“Was not their mistake once more bred of the life of slavery that they had been living?—a life which was always looking upon everything, except mankind, animate and inanimate—‘nature,’ as people used to call it—as one thing, and mankind as another, it was natural to people thinking in this way, that they should try to make ‘nature’ their slave, since they thought ‘nature’ was something outside them” — William Morris


Sunday, March 6, 2011

“I Have Aliens in My Brain”: Why Schizophrenics Are Telling the Truth


Toxoplasma gondii

I keep up with research on schizophrenia because my brother Steve has it. (Hence reading Deleuze and Guattari is always a little strange for me, shall we say.)

One theory floating around right now
is that a neurotoxin released by toxoplasmosis gives rise to symptoms of schizophrenia and possibly Alzheimer's.

Toxoplasmosis is caused by a protozoan symbiont that lives in most people's brains harmlessly. Cats are common hosts and cat poop contains a lot of the protozoans. One theory is that cat poop near to pregnant humans is a way for the symbiont to jump. One in five of us humans carry the symbiont.

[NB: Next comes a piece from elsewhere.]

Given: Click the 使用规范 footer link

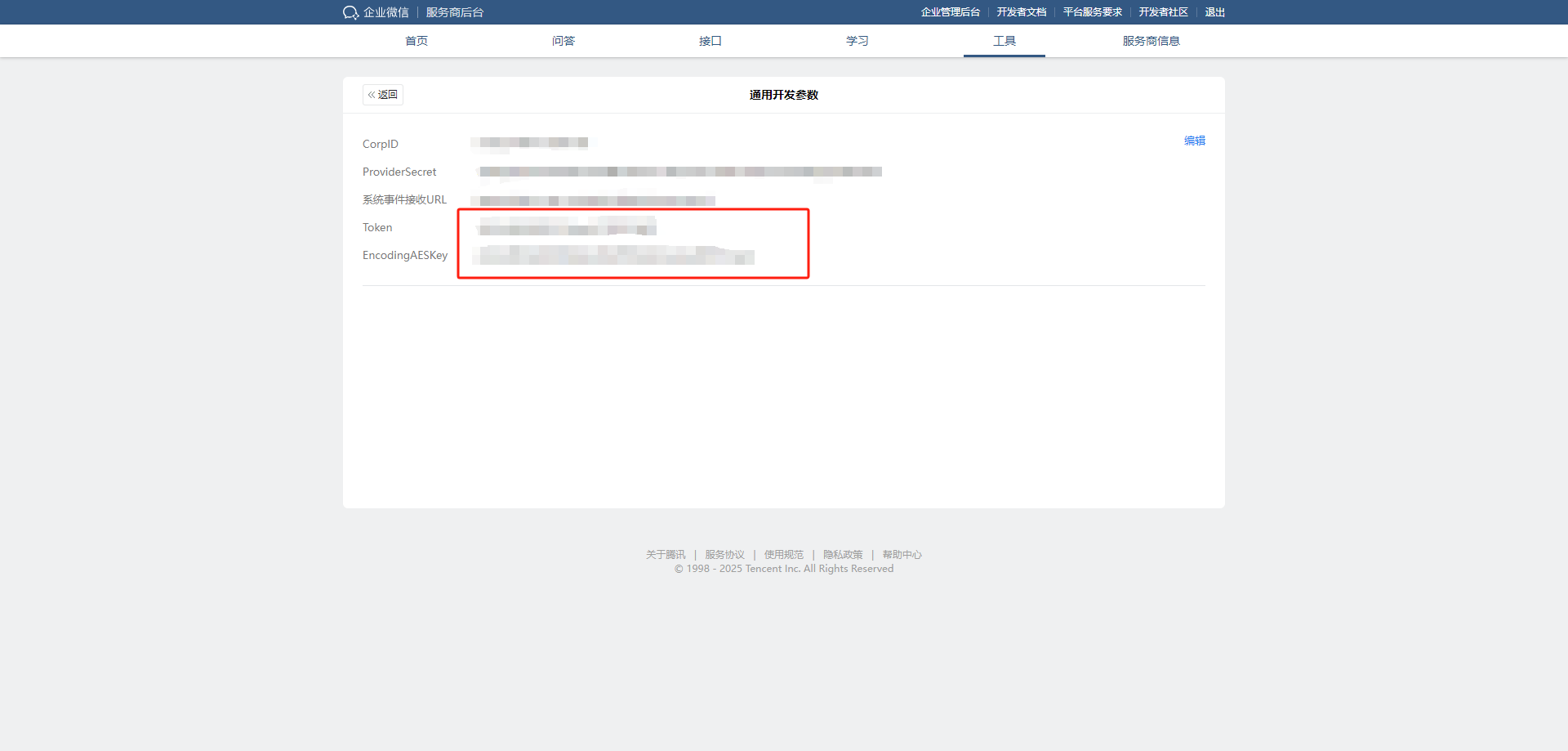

So when schizophrenic people tell you that aliens have invaded their head and that they need surgery, their paranoia is telling the truth. My brother would talk about aliens and also demand brain surgery “because a piece of my brain has come loose.”

Melancholy coexistence...

2 comments:

sodapopinski51 said...

Great Comment - I heard about your blog through Peter Gratton (who was a keynote at this year's PIC Conference, amazing event, glad to have him speak for us)... but I am curious about your position on the issue of 'diagnostic classifications' surrounding a phenomena like Schizophrenia. Do you find this epistemological usage of the term problematic or productive?

Clearly you and I share a common position in that often times it seems that the Schizo-Subject in D&G is problematic, but I would like to hear your thoughts on Schizophrenia in D&G. (If you are not too busy).

I did my dissertation on some epistemological issues related to enabling discursive space for something I labeled Mad Studies to emerge in the humanities... but I digress.

Bill Robertson said...

Sounds like a rather successful alien predation if you ask me.